Cortei meno importanti, salvo a Parigi, con una presenza più forte di giovani esasperati dal ricorso al 49.3, con un numero crescente di università e di licei in agitazione (rispettivamente un’ottantina e più di 500).
Scioperi in calo, dalla scuola alla funzione pubblica, anche se ci sono ancora blocchi stradali e proteste diffuse, per la decima giornata di mobilitazione contro la riforma delle pensioni. Alcuni simboli, come la Tour Eiffel, l’Arc de Triomphe o Versailles sono rimasti chiusi, la benzina manca ormai un po’ dappertutto nel paese, nelle stazioni c’è stata confusione, molti voli annullati anche nei prossimi giorni.
La Cgt ha annunciato la ripresa del lavoro, oggi, dei netturbini di Parigi, dopo 23 giorni di sciopero (resta però in agitazione la Cgt Energia, agli inceneritori).
Ma l’indignazione e l’incomprensione verso il governo e l’Eliseo crescono. Ieri, l’intersindacale, su proposta del segretario della Cfdt, Laurent Berger, ha chiesto al governo di «entrare in un processo di mediazione», nominando due-tre personalità per discutere sul fondo della riforma, in attesa del parere del Consiglio Costituzionale, che dovrebbe intervenire entro il 21 aprile, cioè in tempi troppo lunghi vista la tensione. «Non abbiamo bisogno di mediatori per parlarci» ha tagliato corto il portavoce del governo, Olivier Véran (ex Ps).
Il governo non intende accettare la condizione posta dall’intersindacale: sospendere l’articolo 7 della riforma, quello che alza l’età pensionabile da 62 a 64 anni, il “cuore” della legge, diventato il simbolo della sua “brutalità” per gli oppositori. Reazione indignata di Berger: «Comincia a stufare la porta chiusa alla discussione, al dialogo, è insopportabile». Per il segretario dei socialisti, Olivier Faure, «è un dito alzato» contro i manifestanti.

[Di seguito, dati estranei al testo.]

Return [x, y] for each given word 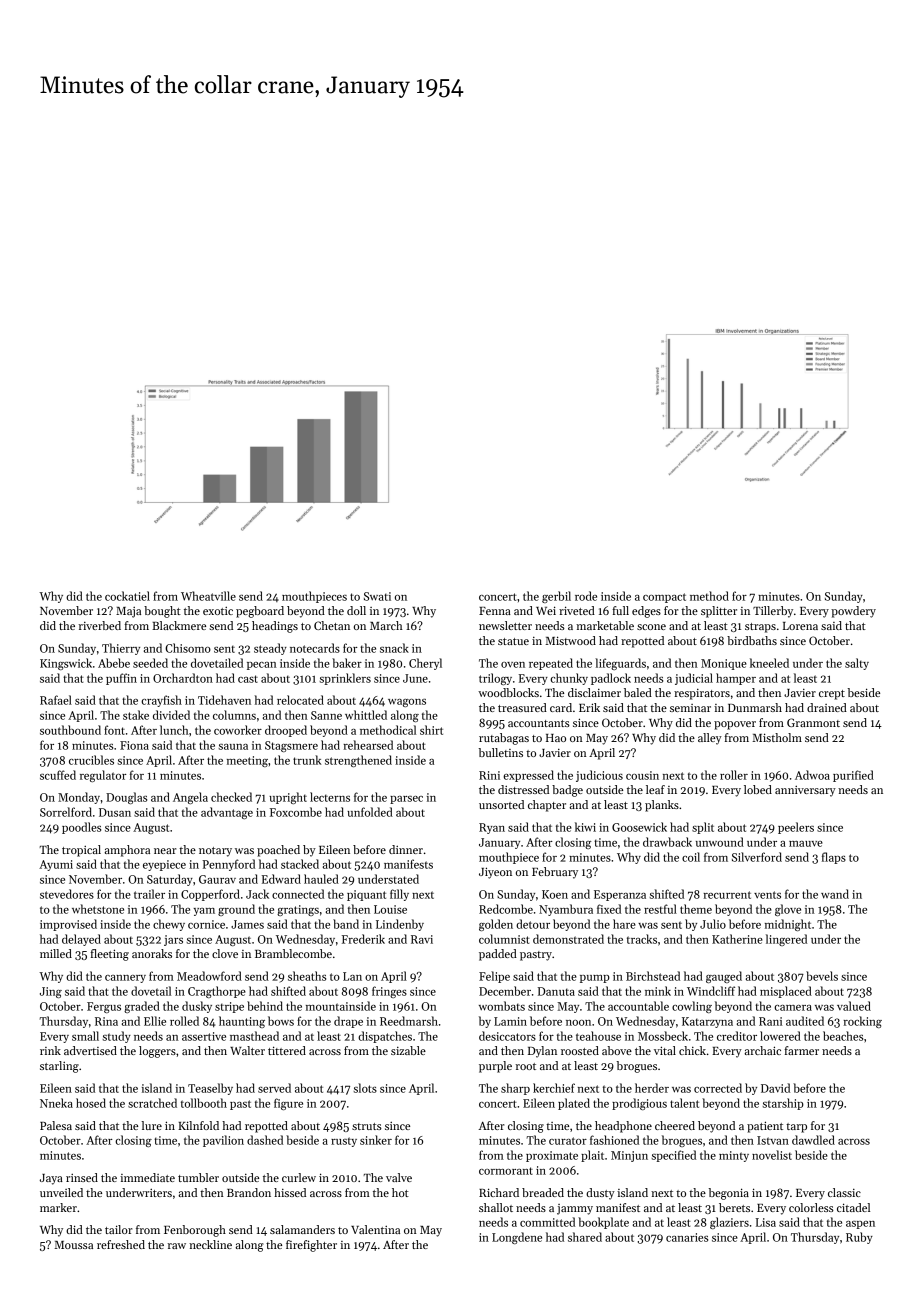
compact [664, 598]
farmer [802, 1050]
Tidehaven [224, 700]
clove [225, 953]
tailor [118, 1229]
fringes [389, 992]
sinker [376, 1140]
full [621, 610]
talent [684, 1103]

Per Aurélie Trouvé, della France Insoumise, «Macron semina il caos». Il candidato verde alle presidenziali, Yannick Jadot, chiede al governo di «accettare la mediazione». Per Jean-Luc Mélenchon, leader della France Insoumise, «questo governo vuole solo una cosa, far passare la legge, è folle la volontà di provocare», «questi pazzi che ci dirigono non si rendono conto che la Francia non è un paese che può essere guidato a colpi di manganello». Anche tra gli alleati di Macron c’è incomprensione: il Modem si è dichiarato ieri favorevole al ricorso alla mediazione proposta dai sindacati.
Ci sono stati momenti di tensione nei cortei a Rennes, Nantes, Bordeaux, Tolosa, Lione, Saint-Nazaire, Strasburgo e Parigi. La violenza della repressione della polizia è oggetto di 65 ricorsi al Difensore dei diritti, Claire Hédon, che stilerà un rapporto.
Ma anche su questo fronte, il governo e le autorità restano sulle loro posizioni. «La dissoluzione della Brav-M non è all’ordine del giorno», ha tagliato corto ieri il Prefetto di Parigi, Laurent Nunez, in risposta a una petizione che ha già raccolto più di 100mila firme per mettere fine alla brigata di poliziotti in motocicletta, creata ai tempi dei gilet gialli ed erede dei famigerati Voltigeurs che nel 1986 avevano uccido lo studente Malik Oussekine in rue Monsieur Le Prince.
Nei cortei, molti cartelli con «Stop Gav» (fermi di polizia), ma a Parigi ci sono stati 10mila controlli preventivi prima della manifestazione.
Il ministro degli Interni, Gérald Darmanin, che dovrà spiegarsi prossimamente all’Assemblée nationale sulla gestione dell’ordine, ieri ha annunciato la dissoluzione dell’organizzazione ecologista Soulèvement de la terre, che considera responsabile dei disordini del fine settimane a Sainte-Soline, dove negli scontri con la polizia due militanti sono stati feriti gravemente (ancora ieri erano tra la vita e morte).
La gestione dell’ordine pubblico mina la democrazia, dicono tutti gli oppositori. Per Olivier Faure (Ps), «Macron non ascolta, semina il caos», presidente e governo sembrano voler lasciar «marcire» la situazione per far cambiare idea all’opinione pubblica, una scelta «pericolosa» per la democrazia. All’Assemblée nationale, le opposizioni hanno attaccato il governo, «di fronte a una protesta come non c’è mai stata dal ’68 avete perso ogni connessione con la realtà», ha detto Clémentine Autain della France Insoumise.
Politicamente, è sempre stallo, di fronte a una crisi del funzionamento della democrazia, della decisione e dell’ordine pubblico. Renaud Labaye, deputato del Rassemblement national, commenta: non facciamo «niente, aspettiamo nascosti nell’ombra» per vincere domani.